**Provided data**
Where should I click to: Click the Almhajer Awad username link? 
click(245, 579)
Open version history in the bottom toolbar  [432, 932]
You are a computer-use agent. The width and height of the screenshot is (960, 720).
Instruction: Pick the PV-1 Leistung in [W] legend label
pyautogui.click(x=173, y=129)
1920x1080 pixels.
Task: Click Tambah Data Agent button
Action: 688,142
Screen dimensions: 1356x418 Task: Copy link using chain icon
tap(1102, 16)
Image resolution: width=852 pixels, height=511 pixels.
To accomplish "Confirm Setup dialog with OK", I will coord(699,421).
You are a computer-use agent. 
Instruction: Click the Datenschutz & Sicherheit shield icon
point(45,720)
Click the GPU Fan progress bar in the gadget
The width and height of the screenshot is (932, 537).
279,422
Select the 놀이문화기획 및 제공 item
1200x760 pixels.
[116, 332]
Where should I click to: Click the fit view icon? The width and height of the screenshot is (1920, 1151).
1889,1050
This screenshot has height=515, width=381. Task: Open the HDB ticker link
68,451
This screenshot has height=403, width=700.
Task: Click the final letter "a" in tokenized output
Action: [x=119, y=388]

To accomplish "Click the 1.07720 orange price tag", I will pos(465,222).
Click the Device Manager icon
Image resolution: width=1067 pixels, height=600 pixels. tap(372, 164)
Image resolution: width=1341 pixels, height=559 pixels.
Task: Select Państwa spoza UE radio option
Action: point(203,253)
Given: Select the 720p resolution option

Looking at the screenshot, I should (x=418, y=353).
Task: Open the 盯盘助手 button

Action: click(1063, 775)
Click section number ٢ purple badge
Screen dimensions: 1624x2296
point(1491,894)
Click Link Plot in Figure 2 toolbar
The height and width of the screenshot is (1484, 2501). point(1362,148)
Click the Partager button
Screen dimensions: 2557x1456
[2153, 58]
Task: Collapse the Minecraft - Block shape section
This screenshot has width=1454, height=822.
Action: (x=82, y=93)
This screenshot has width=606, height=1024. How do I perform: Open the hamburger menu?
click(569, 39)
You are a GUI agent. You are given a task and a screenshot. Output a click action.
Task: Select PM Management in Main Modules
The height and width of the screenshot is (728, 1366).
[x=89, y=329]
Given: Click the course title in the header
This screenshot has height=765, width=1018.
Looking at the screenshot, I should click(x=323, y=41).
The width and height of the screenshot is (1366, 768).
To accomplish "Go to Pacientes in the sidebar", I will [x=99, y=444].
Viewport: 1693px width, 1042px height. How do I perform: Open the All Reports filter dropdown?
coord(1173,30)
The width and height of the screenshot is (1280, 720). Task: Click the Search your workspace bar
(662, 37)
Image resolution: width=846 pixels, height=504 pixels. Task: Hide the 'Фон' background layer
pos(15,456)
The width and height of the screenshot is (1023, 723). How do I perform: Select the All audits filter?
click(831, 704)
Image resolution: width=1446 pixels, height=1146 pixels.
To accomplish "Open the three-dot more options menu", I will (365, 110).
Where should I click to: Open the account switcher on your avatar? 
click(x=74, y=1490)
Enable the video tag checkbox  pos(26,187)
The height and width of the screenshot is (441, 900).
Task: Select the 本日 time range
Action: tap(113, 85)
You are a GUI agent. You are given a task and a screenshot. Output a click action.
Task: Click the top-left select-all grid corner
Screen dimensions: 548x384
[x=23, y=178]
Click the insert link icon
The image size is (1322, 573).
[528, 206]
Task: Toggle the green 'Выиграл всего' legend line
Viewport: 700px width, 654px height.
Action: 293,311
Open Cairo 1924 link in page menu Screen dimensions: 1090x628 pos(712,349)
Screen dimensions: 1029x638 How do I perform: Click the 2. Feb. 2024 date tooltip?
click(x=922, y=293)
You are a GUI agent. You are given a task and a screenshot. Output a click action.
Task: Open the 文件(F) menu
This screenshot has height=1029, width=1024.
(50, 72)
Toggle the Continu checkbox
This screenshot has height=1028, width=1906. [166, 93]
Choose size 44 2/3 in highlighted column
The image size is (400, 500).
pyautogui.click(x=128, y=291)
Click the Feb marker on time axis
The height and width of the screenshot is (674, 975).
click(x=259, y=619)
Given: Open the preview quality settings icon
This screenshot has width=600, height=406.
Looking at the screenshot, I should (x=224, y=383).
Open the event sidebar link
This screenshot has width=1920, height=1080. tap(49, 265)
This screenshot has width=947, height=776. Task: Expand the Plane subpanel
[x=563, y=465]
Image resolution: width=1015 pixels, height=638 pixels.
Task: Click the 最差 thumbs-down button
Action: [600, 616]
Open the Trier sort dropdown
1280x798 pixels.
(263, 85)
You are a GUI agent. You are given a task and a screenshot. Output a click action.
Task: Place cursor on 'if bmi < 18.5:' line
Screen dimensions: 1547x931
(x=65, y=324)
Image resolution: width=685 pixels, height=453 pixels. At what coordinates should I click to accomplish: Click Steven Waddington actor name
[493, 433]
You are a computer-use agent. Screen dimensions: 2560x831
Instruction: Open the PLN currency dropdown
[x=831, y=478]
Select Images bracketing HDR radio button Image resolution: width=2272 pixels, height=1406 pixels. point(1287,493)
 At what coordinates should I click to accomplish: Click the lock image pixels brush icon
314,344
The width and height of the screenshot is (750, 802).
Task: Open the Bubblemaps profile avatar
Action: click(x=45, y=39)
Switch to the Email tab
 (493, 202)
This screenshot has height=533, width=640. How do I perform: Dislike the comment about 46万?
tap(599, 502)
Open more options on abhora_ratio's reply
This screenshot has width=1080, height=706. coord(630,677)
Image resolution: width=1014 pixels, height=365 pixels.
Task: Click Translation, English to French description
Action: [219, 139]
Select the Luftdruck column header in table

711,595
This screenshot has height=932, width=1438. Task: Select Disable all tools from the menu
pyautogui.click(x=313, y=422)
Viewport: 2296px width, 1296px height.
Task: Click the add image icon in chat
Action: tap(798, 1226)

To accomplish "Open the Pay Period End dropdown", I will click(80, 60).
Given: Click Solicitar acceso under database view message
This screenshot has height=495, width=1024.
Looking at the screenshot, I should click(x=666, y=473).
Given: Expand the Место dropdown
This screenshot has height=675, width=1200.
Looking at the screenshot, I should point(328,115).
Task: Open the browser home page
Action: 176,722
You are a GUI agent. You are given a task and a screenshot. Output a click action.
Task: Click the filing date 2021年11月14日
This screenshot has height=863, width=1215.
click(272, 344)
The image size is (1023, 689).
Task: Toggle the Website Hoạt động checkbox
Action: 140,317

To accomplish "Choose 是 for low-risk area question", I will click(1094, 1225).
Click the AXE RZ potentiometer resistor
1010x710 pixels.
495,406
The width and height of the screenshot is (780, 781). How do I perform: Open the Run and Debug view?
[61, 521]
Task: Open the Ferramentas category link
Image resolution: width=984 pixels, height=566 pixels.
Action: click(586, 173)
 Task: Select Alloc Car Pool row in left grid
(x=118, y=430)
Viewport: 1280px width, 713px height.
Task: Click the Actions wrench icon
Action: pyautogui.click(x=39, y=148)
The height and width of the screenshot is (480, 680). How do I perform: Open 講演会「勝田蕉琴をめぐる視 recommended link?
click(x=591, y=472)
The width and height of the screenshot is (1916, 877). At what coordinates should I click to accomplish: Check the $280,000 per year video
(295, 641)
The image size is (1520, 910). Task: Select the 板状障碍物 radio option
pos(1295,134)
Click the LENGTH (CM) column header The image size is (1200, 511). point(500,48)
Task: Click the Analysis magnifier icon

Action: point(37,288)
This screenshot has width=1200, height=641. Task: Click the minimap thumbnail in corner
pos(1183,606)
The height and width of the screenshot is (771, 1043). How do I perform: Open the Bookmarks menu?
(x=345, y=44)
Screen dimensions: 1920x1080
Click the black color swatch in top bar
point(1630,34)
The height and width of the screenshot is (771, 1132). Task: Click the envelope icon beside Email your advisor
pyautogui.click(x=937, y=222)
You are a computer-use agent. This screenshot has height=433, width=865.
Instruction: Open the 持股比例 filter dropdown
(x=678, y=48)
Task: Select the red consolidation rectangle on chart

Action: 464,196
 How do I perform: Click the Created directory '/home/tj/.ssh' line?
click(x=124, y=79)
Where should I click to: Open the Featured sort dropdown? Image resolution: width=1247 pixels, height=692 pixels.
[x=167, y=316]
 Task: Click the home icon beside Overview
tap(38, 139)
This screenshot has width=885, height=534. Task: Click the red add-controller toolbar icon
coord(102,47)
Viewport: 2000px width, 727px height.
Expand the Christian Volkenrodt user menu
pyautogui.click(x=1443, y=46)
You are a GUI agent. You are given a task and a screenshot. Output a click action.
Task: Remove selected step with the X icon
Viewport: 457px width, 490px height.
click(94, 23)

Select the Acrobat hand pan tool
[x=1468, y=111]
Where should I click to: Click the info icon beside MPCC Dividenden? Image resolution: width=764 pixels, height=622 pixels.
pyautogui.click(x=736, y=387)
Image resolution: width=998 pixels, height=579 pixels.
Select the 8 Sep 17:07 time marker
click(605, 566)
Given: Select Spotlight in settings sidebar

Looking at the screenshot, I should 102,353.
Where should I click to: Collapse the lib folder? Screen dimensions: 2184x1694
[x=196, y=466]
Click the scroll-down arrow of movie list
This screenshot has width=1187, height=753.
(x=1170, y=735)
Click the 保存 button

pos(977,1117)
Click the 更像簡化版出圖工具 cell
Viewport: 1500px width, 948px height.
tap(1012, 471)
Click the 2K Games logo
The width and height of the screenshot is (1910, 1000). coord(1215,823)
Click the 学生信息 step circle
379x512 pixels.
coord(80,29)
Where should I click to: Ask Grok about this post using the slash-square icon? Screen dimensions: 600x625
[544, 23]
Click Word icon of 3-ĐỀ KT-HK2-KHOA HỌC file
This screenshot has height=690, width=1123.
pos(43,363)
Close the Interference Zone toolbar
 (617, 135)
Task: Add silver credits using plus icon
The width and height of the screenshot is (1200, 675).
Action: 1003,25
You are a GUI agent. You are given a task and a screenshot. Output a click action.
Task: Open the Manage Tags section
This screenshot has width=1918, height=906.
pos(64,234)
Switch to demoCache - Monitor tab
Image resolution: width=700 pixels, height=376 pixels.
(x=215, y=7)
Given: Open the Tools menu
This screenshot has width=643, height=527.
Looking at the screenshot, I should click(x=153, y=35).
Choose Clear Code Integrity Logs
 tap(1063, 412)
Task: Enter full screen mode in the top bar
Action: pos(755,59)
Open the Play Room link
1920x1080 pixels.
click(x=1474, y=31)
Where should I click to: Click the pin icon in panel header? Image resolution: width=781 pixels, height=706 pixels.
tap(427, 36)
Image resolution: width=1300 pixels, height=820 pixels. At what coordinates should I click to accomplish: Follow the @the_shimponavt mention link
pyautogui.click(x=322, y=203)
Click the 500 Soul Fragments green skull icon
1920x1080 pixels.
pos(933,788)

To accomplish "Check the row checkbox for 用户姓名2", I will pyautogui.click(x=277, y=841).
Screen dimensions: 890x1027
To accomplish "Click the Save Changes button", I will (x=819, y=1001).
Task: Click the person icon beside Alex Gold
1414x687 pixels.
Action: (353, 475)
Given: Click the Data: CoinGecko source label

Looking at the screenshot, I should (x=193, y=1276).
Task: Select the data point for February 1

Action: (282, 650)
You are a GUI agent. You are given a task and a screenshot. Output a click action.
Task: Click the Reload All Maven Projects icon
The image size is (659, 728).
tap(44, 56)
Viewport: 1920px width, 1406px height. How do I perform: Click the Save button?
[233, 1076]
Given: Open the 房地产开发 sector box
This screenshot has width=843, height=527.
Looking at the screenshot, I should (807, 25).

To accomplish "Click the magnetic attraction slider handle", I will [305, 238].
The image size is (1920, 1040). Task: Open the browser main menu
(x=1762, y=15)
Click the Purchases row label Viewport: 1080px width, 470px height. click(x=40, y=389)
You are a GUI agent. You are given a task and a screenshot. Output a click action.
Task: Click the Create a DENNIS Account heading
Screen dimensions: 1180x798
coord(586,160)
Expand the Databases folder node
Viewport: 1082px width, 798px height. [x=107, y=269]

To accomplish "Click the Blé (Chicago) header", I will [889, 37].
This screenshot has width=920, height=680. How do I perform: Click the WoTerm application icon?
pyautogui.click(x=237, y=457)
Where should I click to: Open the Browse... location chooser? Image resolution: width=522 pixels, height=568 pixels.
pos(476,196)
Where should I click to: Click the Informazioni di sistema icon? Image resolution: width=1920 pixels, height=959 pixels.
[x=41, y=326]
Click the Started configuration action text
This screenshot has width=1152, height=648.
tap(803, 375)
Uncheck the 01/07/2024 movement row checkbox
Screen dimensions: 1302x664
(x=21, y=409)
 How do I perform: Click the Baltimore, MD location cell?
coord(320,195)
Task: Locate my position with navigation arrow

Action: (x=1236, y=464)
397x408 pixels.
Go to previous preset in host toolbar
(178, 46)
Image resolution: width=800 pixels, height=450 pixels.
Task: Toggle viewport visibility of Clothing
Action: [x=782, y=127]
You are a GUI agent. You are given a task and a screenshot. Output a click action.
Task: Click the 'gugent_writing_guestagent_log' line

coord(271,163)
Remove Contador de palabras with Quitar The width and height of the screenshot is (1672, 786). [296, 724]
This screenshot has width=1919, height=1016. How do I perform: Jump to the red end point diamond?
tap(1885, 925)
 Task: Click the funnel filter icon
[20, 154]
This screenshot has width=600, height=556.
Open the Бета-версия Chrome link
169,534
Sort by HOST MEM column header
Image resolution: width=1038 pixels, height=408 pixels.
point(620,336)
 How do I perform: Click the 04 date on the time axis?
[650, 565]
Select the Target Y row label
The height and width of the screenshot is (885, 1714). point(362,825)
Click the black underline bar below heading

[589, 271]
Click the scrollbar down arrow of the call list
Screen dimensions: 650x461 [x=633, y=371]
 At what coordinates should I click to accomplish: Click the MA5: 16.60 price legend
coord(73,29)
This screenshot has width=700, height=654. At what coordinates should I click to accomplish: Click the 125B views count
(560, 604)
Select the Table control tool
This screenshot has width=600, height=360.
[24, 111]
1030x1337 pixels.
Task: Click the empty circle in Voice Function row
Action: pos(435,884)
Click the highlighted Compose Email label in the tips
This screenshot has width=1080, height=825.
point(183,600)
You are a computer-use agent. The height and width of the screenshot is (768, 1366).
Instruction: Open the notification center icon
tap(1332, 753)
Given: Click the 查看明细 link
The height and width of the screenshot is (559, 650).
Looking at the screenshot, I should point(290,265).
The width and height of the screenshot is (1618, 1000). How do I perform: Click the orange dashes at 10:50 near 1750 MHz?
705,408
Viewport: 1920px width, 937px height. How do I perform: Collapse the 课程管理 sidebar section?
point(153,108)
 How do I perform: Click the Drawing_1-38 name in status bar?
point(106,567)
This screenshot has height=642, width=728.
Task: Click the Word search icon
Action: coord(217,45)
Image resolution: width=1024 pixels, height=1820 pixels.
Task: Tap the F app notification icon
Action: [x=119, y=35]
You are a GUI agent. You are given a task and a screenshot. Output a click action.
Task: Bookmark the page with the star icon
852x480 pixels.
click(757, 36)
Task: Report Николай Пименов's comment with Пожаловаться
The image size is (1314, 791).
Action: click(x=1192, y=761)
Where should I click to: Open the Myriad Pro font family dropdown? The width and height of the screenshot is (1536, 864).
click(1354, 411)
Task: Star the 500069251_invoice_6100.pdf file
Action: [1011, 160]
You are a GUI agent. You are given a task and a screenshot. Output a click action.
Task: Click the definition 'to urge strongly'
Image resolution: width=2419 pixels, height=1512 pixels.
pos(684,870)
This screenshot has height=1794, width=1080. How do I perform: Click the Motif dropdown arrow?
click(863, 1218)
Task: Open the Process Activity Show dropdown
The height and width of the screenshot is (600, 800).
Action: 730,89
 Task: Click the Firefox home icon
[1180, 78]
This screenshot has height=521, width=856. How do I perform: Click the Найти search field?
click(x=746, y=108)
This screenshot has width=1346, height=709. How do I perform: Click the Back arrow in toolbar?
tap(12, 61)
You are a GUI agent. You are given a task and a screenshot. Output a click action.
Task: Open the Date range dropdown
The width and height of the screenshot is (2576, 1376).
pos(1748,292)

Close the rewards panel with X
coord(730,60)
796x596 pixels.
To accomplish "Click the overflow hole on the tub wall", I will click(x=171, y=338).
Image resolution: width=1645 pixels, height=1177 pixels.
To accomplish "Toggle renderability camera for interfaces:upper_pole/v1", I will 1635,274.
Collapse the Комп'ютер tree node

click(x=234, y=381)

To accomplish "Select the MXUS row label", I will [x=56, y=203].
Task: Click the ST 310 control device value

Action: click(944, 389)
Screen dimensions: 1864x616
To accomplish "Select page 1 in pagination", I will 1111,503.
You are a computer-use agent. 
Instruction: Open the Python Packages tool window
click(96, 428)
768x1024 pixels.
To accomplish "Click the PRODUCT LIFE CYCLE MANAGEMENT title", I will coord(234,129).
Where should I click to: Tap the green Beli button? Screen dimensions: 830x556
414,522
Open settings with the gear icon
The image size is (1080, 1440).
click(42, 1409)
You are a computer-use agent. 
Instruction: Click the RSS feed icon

**Given request**
Rewrite the part of the listing that opens with the line containing "This screenshot has width=947, height=776." and closes with the line containing "[x=831, y=478]", replacing "subpanel" with "sub-panel" and leaving everything else unchanged.

**Finished task**
This screenshot has width=947, height=776. Task: Expand the Plane sub-panel
[x=563, y=465]
Image resolution: width=1015 pixels, height=638 pixels.
Task: Click the 最差 thumbs-down button
Action: [600, 616]
Open the Trier sort dropdown
1280x798 pixels.
(263, 85)
You are a GUI agent. You are given a task and a screenshot. Output a click action.
Task: Place cursor on 'if bmi < 18.5:' line
Screen dimensions: 1547x931
(x=65, y=324)
Image resolution: width=685 pixels, height=453 pixels. At what coordinates should I click to accomplish: Click Steven Waddington actor name
[493, 433]
You are a computer-use agent. Screen dimensions: 2560x831
Instruction: Open the PLN currency dropdown
[x=831, y=478]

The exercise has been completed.